Wisdom of the Kickstarter crowd?

I didn't realize this, but “Kickstarter now raises more money for artistic projects each year than the National Endowment for the Arts (NEA).” In light of that, an HBS professor decided to study whether the NEA and people on Kickstarter differ in how they select which projects to fund.

"First, it's important to consider that there's a bit of an art to raising money from the crowd," Nanda says. "Sometimes the judges liked projects for which the artists hadn't quite figured that part out. That said, most of the disagreements were on projects that the crowd liked but that the judges would potentially have given less money to or not have funded at all. Those particular crowd favorites showed more variance. They were more likely to be breakout hits, but also included one flop that judges might potentially have been able to stop." 
 
The crowd aggregation allowed the funding of many projects that were slightly outside the purview of what judges focused on, suggesting that Kickstarter's democratization enables a greater breadth of artistic production, says Nanda. At the same time, the study recognized that Kickstarter supporters weren't always applying the same kind of discipline and rigor in their analysis of projects. They simply liked a project and supported it, or didn't. 
 
"Overall, the general sense is that the projects that found success on Kickstarter were by no means crazy," Nanda says. "Quite the opposite. The average size of the project in our sample was similar to the average size of a project funded by the NEA. And yet, you can imagine that the kinds of projects people put on Kickstarter and the kind they submit to the NEA are quite different in composition and style, which is why we can't definitively say whether crowdfunding is a substitute to grant-making bodies such as the NEA."
 

The one advantage of Kickstarter over a grant from the NEA is that your supporters on Kickstarter effectively become your first audience. That is, given a fixed amount of funding, I'd hypothesize that getting that amount in small doses from lots of people is more optimal than getting all of it from one entity or person. It's a healthier, lower risk distribution of funds.

Longer term, the rise of crowdfunding is part of what I consider a healthy trend towards disintermediation in the arts, putting more of the tools of fundraising, production, distribution, marketing, etc., directly in artists' hands. Kickstarter doesn't just enable artists to raise money, it gives them a direct line to many of their fans, one they can turn to even after the project is complete.

Why Other People Have Such Bad Taste

That's the subhead of Carl Wilson's book Let's Talk About Love, about one Celine Dion hater's journey to an intellectual if not artistic reconciliation with her and her music. Ian Crouch discusses the book in The New Yorker.

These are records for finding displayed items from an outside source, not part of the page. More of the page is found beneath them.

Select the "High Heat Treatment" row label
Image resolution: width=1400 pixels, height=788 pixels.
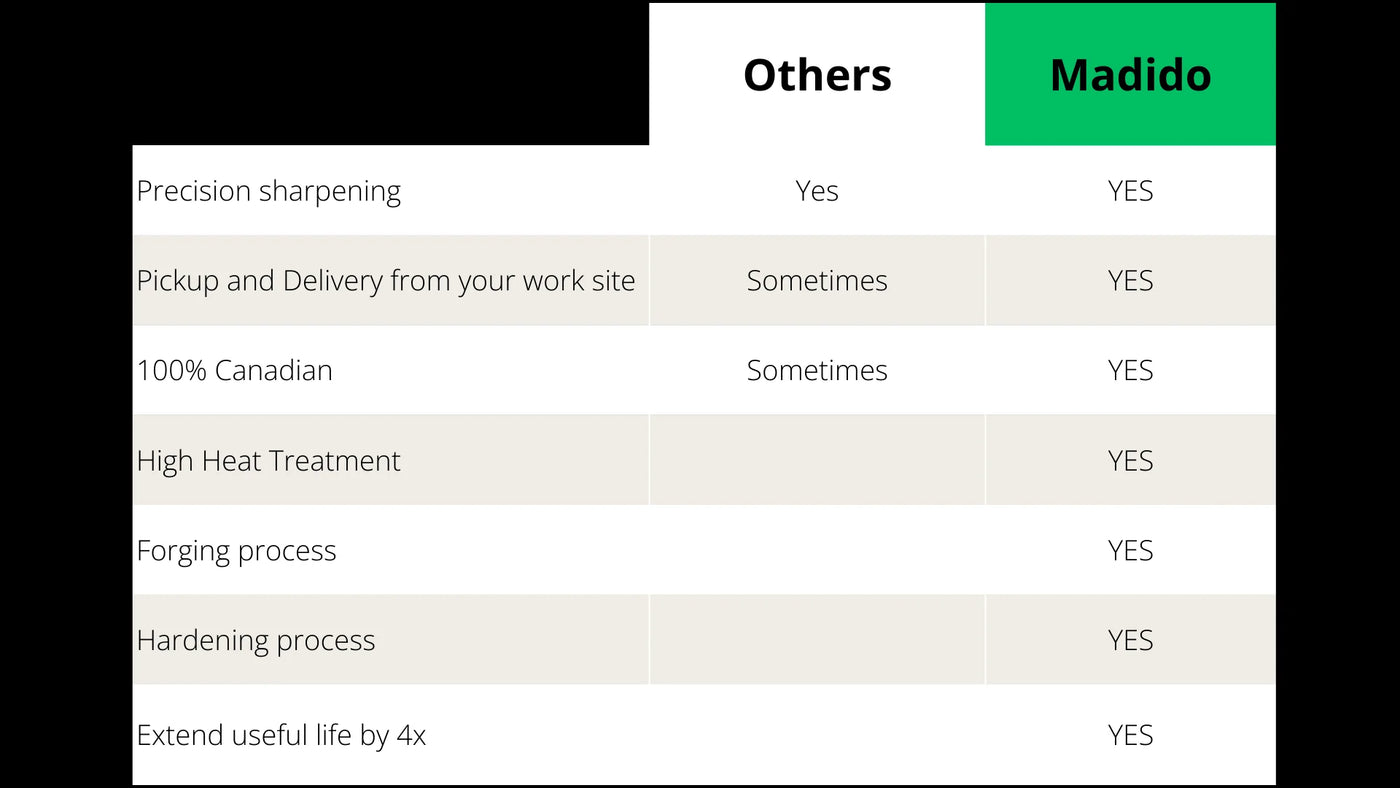click(269, 461)

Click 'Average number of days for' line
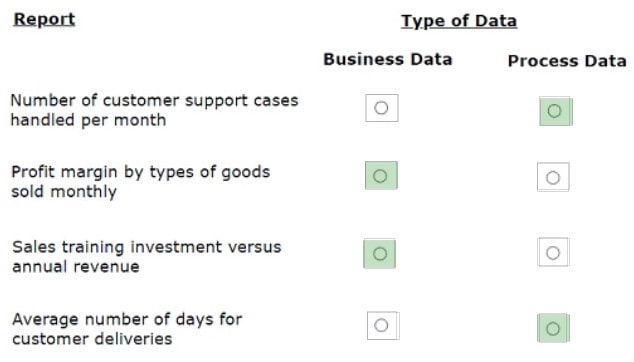click(127, 320)
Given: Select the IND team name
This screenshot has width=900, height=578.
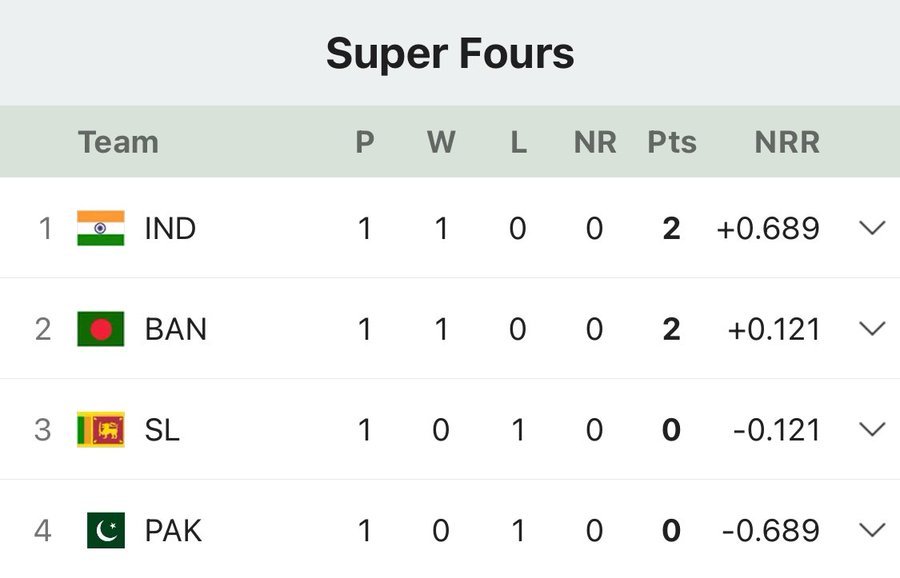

At first, Wilson suspects that some of the differences between active niche listeners and middlebrow pop fans have to do with economics. He describes the work of the French sociologist Pierre Bourdieu, who, in the nineteen-sixties, surveyed thousands of people regarding their various cultural preferences. He found, broadly, that “poorer people were pragmatic about their tastes, describing them as entertaining, useful and accessible.” Wealthier people, meanwhile, “spoke in elaborate detail about how their tastes reflected their values and personalities.” But Céline’s fans aren’t necessarily poorer than other pop fans; Wilson cites a demographic study, commissioned by Céline’s label in the mid aughts, that showed a wide income distribution among her fans. The market of taste, then, may be determined not by money but by who puts greater value on another currency: so-called “cultural capital.” To illustrate this, Wilson asks us to think back to high school, when what kind of music we listened to seemed to be a matter of extreme importance. He writes:
 

Artistic taste is most competitive among people whose main asset is cultural capital.… In adult life, it’s only in culture-centered fields (the arts, academia) that musical or other culture-centered taste matters the way it does in high school.
 

Critics and other avid and exacting pop fans, Wilson suggests, may be living out an extended version of anxious adolescence, in which social capital remains of principle importance, and managing one’s taste continues to be closely related to one’s identity.
 

For Marie's last birthday I got her and three of her girlfriends tickets to see Celine Dion in Las Vegas. Afterwards, they all said it was one of the most amazing things they'd ever experienced. Two of them said they cried.

I was intrigued. Not enough to want to drop that much money to see the show myself, but I was happy they could enjoy the performance with other fans without any sense of cool lurking over their shoulders.

Social media and the connected nature of the world has made many things easier, including finding those who share your tastes. Whereas in times past the uneven distribution of fandom meant you might be the only kid into Celine Dion in your neighborhood, now millions of like-minded people are a mouse-click away.

At the same time, it's become harder to use one's awareness of obscure artists or phenomena as a signifier of cultural exclusivity. Cultural capital is less scarce than it's ever been.

It's easier than ever to be a geek. That's a good thing.